The answer required is how many lines of the following entries contain the word "section", with no other words.
[SUPPLIED DATA — start]
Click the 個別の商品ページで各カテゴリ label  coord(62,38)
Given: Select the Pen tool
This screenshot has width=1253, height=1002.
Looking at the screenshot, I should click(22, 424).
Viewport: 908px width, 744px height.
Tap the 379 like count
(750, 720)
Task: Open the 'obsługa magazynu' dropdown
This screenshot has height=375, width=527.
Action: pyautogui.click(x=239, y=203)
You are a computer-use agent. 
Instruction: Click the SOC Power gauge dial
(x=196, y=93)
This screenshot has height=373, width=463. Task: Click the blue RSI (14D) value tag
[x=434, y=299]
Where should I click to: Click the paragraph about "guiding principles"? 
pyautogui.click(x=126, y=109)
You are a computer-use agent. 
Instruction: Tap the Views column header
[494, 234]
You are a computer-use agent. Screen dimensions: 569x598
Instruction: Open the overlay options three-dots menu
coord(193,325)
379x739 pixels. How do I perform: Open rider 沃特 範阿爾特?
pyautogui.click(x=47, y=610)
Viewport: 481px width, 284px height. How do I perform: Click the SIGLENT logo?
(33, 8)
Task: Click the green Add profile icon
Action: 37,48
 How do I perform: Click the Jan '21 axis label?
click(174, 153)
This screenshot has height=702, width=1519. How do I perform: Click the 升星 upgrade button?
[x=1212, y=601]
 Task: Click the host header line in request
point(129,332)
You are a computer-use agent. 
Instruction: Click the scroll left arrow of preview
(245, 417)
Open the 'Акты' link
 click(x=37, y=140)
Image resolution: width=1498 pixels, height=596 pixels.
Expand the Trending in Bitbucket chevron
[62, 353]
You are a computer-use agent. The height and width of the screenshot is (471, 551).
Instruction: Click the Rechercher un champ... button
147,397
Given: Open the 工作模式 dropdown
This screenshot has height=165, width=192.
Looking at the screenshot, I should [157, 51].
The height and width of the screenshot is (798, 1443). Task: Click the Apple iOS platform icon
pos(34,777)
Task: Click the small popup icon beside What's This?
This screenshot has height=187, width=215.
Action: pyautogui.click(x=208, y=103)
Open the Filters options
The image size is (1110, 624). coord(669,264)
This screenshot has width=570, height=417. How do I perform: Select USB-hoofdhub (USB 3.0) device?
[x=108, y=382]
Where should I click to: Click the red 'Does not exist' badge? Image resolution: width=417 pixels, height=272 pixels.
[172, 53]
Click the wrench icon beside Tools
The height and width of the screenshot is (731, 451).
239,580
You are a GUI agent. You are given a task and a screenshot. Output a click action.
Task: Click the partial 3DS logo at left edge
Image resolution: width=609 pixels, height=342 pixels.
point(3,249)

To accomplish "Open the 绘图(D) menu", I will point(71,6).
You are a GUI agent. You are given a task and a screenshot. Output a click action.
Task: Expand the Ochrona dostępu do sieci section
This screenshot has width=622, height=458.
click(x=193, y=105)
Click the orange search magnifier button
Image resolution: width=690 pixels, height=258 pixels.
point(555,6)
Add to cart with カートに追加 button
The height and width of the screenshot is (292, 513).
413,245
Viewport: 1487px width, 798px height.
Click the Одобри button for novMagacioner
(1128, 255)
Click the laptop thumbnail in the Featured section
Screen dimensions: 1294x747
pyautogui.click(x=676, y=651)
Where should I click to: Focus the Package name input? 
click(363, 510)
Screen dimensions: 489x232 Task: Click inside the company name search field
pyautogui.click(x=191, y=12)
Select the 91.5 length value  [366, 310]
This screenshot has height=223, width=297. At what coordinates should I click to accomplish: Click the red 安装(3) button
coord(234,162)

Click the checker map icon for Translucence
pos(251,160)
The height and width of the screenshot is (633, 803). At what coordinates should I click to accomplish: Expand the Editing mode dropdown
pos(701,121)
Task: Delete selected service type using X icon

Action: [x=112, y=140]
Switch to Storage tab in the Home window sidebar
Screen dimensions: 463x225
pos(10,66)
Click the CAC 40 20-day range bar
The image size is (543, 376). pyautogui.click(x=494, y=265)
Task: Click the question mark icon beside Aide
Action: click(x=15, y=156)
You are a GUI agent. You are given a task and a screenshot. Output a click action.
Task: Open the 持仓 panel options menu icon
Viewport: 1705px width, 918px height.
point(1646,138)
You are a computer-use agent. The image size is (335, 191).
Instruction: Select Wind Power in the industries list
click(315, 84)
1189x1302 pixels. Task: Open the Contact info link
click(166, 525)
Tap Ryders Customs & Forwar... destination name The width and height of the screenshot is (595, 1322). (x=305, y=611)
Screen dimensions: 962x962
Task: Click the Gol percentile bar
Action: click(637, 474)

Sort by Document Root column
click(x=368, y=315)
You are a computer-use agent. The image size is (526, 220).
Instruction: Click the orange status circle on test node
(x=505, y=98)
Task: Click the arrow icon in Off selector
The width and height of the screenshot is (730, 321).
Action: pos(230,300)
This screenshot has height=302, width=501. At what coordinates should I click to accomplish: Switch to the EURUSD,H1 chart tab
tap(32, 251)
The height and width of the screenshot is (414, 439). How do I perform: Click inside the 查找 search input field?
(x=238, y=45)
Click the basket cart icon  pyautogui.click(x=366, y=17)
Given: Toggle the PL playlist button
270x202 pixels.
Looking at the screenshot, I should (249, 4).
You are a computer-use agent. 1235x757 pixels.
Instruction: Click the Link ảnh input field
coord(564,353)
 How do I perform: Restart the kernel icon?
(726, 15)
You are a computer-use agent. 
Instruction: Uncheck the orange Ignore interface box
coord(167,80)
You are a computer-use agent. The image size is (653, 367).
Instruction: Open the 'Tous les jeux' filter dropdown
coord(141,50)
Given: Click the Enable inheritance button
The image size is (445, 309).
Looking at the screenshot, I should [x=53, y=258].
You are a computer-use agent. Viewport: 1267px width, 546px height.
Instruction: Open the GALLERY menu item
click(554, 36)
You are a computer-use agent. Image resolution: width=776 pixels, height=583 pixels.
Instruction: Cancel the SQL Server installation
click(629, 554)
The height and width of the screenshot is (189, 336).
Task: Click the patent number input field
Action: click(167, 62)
[SUPPLIED DATA — finish]
*RESULT*: 2